I always say "please" and "thank you, Miss" when talking to Siri so that when the machines take over she won't kill me. "Spare the puny one. He was always polite."
You have to be cunning to make the best of life these days. Another ingenious life-hack. My wife bought an avocado last week I carried it around for a week so that I could eat it in the 10-minute period between "not ripe yet" and "horribly rotten". That was the plan, anyway, and one day it will work.
But perhaps the biggest mass outbreak of cunning this year so far has been in India. Like everywhere else, hotels and other food and drink venues are conveniently located near major highways there, but Indian judges passed a law making it illegal for any alcohol-selling venue to be within 500 metres (in some places, 220 metres) of a highway.
Since it's tricky to pick up a hotel and move it, residents responded with a mass outbreak of ingenuity.
One bar-owner built a long, winding maze in front of his roadside bar, so it became quite literally a long walk from the street.
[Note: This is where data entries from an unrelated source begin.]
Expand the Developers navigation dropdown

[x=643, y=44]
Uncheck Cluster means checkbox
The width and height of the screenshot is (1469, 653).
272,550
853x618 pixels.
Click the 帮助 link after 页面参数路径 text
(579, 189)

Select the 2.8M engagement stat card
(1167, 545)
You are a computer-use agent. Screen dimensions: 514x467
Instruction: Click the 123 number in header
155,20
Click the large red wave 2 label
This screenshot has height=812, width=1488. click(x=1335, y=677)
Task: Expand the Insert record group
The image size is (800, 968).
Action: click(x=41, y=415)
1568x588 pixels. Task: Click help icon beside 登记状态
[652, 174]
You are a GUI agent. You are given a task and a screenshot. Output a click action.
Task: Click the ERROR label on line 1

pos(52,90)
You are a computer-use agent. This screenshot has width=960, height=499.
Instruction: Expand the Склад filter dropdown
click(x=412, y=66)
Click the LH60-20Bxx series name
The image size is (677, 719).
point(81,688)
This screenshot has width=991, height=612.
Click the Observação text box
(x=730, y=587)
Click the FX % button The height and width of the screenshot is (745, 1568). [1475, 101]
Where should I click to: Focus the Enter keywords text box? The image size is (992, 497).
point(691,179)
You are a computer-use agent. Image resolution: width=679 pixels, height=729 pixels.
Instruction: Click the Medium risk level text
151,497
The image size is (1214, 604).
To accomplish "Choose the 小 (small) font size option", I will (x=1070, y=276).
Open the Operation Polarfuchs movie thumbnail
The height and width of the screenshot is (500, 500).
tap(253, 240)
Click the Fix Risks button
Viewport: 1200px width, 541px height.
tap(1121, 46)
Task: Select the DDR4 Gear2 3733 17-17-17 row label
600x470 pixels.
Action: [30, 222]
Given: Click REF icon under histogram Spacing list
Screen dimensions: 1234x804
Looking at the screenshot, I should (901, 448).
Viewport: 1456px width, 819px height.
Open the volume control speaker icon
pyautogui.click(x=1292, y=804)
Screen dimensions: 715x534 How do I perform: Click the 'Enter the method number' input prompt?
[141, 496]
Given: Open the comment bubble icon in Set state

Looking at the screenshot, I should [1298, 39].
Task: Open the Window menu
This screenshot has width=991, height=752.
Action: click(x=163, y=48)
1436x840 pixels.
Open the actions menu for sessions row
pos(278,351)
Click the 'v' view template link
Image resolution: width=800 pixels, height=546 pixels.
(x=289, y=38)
Some hoteliers attached signs to their back gates saying: "This is Now The Front Gate".
Other restaurateurs got friends in government departments to "demote" hundreds of kilometres of major highways, relisting them as humble "regular" roads, and thus exempt.
Of course, ingenuity can also be used in the name of evil, I hear from my friends at Shanghaiist, a news website. Chinese companies are selling portable engines on long poles designed to thump walls and ceilings purely for the purpose of annoying neighbors. One particularly irritating man turned on such a machine, called an Apartment Shaker, and then went away for the weekend. Of course, many of us already have free-of-charge apartment-shaking devices in our homes, but we call them "children".
A British correspondent sent me an example of evil ingenuity from the UK. A thief stole a car. Instead of making a fake number plate, he found a car of the same make, age and colour, and copied its number plate. Thus any police officer who ran a computerised check would find that everything seemed to be in order.
The only chance of exposure would be if both cars just happened to be parked in the same car park at the same time, and what were the chances of that in a country with a population of 60 million? The answer turned out to be not zero.
A woman in the town of Coleshill phoned police to say that she was in a shop's parking lot and noticed a car exactly like hers, same brand, same colour, same licence number. Gotcha. Room for one last life-hack.
As you turn off the oven to go out, tell the oven what you are doing in a Mickey Mouse voice. It's such a weird thing to do that there's no way you'll later forget that you turned it off.
Yes, people will think you are crazy, but who cares? Siri is still nice to me, and that's the relationship that counts in the long term, right?